慢吞吞地坐起來,裹著被子,梁雪然飢腸轆轆,咬著吸管喝豆漿。
範以彤知道她的口味,豆漿裡面沒加糖,但是放了打碎的紅棗和燕麥。
雜糧煎餅裡均勻撒著碧綠的香菜和小香蔥,薄脆香酥,雞蛋攤的均勻,小香腸切成四塊,香氣誘人。
手機再度震動,她摸過來。
三十五分鐘前魏鶴遠發了第一條訊息——
[半小時後我到公館,你準備一下。]
然後是最新的這一條。
[你在哪?]
魏鶴遠向來嚴謹,哪怕隨手發條資訊標點符號也是齊齊整整。
與此相對應的潔癖,強迫症,他佔全了。
這位大佬出差半個月,現在發這種訊息給她,絕對不會是想要來個久別重逢的抱抱手拉手坐下來聊天這麼簡單。
梁雪然看著螢幕上的三個字,眼皮跳了下,回覆完,把剛喝了兩口的豆漿重新放回掛籃中。
她哪裡知道魏鶴遠會在這個時候回來。
急匆匆地換下來睡衣,穿上裙子和外套,跑去衛生間快速洗漱。
範以彤看她這著急的模樣,打趣:“怎麼?男朋友又要找你了?”
顧秋白為她打抱不平:“哪裡有這樣的?大早上的叫你過去就過去,他當自己是皇帝啊!”
可不是皇帝麼。
梁雪然知道魏鶴遠的那個脾氣,視時間如生命,耐性嚴重不足。
也不敢耽誤太長時間,笑著和舍友告別,拿起包包,捎帶著沒喝完的豆漿和雜糧煎餅,裹上圍巾就跑了出去。
連妝都是在出租車上畫的。
氣墊粉底輕輕蓋上一層,極細眉筆順著眉毛生長方向畫,力求根根分明;大地色眼影,豆沙色口紅,刷腮紅時輕輕帶過耳垂,營造出一點精緻的嬌羞。
前排的司機得以飽覽美人化妝流程,感嘆:“折騰這麼長時間,你到底化了個啥子嘛?我怎麼什麼都沒看出來?”

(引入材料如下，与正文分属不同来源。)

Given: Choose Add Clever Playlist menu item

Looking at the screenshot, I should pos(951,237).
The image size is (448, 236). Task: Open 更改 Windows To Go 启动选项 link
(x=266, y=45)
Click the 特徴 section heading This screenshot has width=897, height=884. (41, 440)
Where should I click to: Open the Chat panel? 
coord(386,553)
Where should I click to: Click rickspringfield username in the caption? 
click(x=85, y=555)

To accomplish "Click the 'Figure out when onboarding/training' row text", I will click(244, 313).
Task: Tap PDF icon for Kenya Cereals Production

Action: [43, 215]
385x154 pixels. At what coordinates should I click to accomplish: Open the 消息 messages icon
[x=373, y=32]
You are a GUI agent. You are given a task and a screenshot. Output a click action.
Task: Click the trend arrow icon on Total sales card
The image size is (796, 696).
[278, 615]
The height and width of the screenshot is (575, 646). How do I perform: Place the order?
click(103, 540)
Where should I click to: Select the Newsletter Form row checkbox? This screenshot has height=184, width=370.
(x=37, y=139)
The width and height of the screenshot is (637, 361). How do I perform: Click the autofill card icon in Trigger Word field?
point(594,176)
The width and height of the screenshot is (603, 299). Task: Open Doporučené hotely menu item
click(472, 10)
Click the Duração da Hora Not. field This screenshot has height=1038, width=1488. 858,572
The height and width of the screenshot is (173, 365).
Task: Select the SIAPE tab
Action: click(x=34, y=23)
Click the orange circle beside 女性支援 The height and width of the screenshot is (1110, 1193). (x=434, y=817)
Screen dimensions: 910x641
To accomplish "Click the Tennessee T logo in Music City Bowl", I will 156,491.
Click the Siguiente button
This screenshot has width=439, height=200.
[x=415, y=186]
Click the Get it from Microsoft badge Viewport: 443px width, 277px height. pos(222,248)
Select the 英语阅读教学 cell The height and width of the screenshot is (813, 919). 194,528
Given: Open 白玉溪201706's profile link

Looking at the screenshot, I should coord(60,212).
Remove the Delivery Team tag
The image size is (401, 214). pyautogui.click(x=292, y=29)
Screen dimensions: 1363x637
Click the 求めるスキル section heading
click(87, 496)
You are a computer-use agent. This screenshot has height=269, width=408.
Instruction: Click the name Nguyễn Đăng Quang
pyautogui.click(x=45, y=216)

梁雪然往嘴巴里放了粒玫瑰味的香口糖,笑眯眯:“這叫心機裸妝。”
妝感不重,卻能增色不少。
魏鶴遠就愛這一種。
先前有一次,梁雪然在赴宴時塗了梅子色口紅,朋友都誇氣場爆棚,唯有魏鶴遠不喜,委婉提醒下次不要再用。
快抵達公館的時候,梁雪然終於收到魏鶴遠的回覆。
十分簡短。
[不用。]
不用個屁老子都辛辛苦苦過來了你現在再讓老子回去?做你的春秋大夢吧!
強烈壓制住自己想要暴走的一顆心,梁雪然深呼吸。
都是為了錢。
一定要冷靜。
車子進不去公館,梁雪然許可權也不夠,只能在司機驚異的目光中下車;昨夜裡剛下了秋雨,此時行人稀少,寂靜無聲,只有清潔工人在認真地清理著落下來的梧桐葉。
梁雪然踩著落葉回到公館。
沾染的一身涼氣和公館內溫暖的香氣一撞,被風吹過的臉頰蒙上淡淡的粉。
戴伯恭敬地迎上來:“十分鐘前,魏先生就已經離開了。”
他詢問:“梁小姐,您現在需要吃些什麼嗎?”
梁雪然搖頭:“不需要,謝謝。”
不想吃東西。
想打人。
她上了樓。
臥室裡的髒衣簍中放著魏鶴遠的剛剛換下來的衣服,這個男人連髒衣服也疊的整齊規律,下面是西裝褲、外套、最上方是淺灰色的襯衫,拿出去直接擺在服裝店中都毫不違和。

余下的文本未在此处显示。